Titel: Endeavor – Die Tiefsee
Autor: Carl de Visser, Jarratt Gray
Illustration: Fahed Alrajil, Maruša Gray
Verlag: Burnt Island Games (Original), Frosted Games in Kooperation mit Board Game Circus (deutsche Version)
Erscheinungsjahr: 2024
Spieleranzahl: 1–4
Spieldauer: 60-90 Minuten
Altersempfehlung: ab 12 Jahren
Mechaniken: Tech Tree, Kettenzüge
Komplexität: mittel

Endeavor – kooperativ

Ich habe Szenario Nummer 4 gewählt und werde mich in meiner Partie viel mit Forschung beschäftigen. Zusätzlich zu den vier Zielen, die das Szenario vorgibt, decke ich noch in den ersten drei Runden weitere Bonusziele auf. Um zu gewinnen müssen die Spieler im kooperativen und im Solomodus mindestens vier der Ziele erfüllen, wobei die Bedingungen mit der Spielerzahl skalieren – clever.
Zu Beginn plätschert das Spiel gemächlich dahin: In jeder der insgesamt sieben Spielrunden wird zuerst eine Karte aufgedeckt. In den ersten drei Runden sind das Bonusziele und danach sind es Krisen, die uns das Leben etwas schwer machen sollen. Das gelingt je nach Spielverlauf mal mehr und mal weniger gut – manchmal sind die Karten richtig bitter und manchmal verpuffen sie völlig ohne Effekt. Das ist schade und meiner persönlichen Meinung nach sind die Krisenkarten unnötig, weil sie eben gar nicht ausbalanciert sind.
Danach rekrutieren wir ein neues Crewmitglied. Zu Beginn stehen uns nur einfache Crewmitglieder zur Verfügung, steigern wir allerdings im Spielverlauf unseren Ruf, möchten auch besser ausgebildete Spezialisten bei uns anheuern.
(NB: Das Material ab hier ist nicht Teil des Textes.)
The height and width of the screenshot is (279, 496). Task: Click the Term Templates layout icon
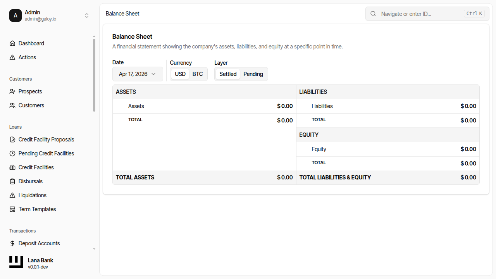pyautogui.click(x=12, y=209)
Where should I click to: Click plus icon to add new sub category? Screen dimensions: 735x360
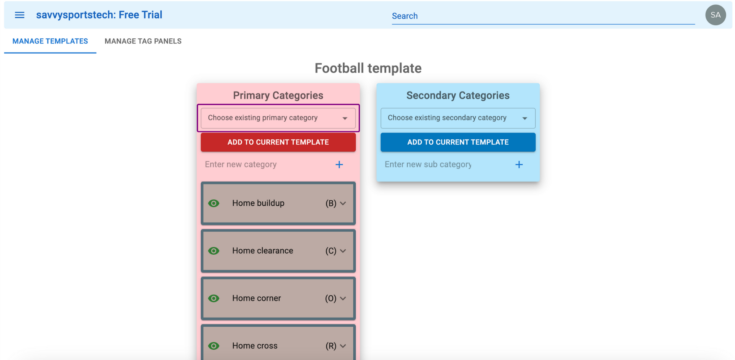click(519, 165)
Anschließend bekommen wir Aktionsscheiben und dürfen unsere Crew wieder reaktivieren. Die Anzahl hier hängt ebenfalls von unserem Fortschritt auf den Leisten ab.
Sind die Vorbereitungen der Runde abgeschlossen kommt das Herzstück des Spiels: die Spielaktionen. Jedes Crewmitglied kann mindestens eine von fünf verschiedenen Aktionen durchführen. Um eine Aktion durchzuführen, wird eine Aktionsscheibe auf dem Crewmitglied platziert. Einige Aktionen erfordern außerdem noch die Platzierung einer weiteren Aktionsscheibe auf einem der Ozeanplättchen. Die möglichen Aktionen sind:
- Bewegung
- Sonar
- Tauchen
- Forschung
- Publikation
Zu Beginn ist der Ozean noch unerforscht und sehr überschaubar. Unser Boot befindet sich auf dem Startplättchen und hat eine Sonaraktion ausgeführt, um den Ozean zu erweitern. Die einzelnen Aktionen sind schön verzahnt und bieten viele Boni, so dass es sich lohnt, verschiedenen Strategien auszuprobieren.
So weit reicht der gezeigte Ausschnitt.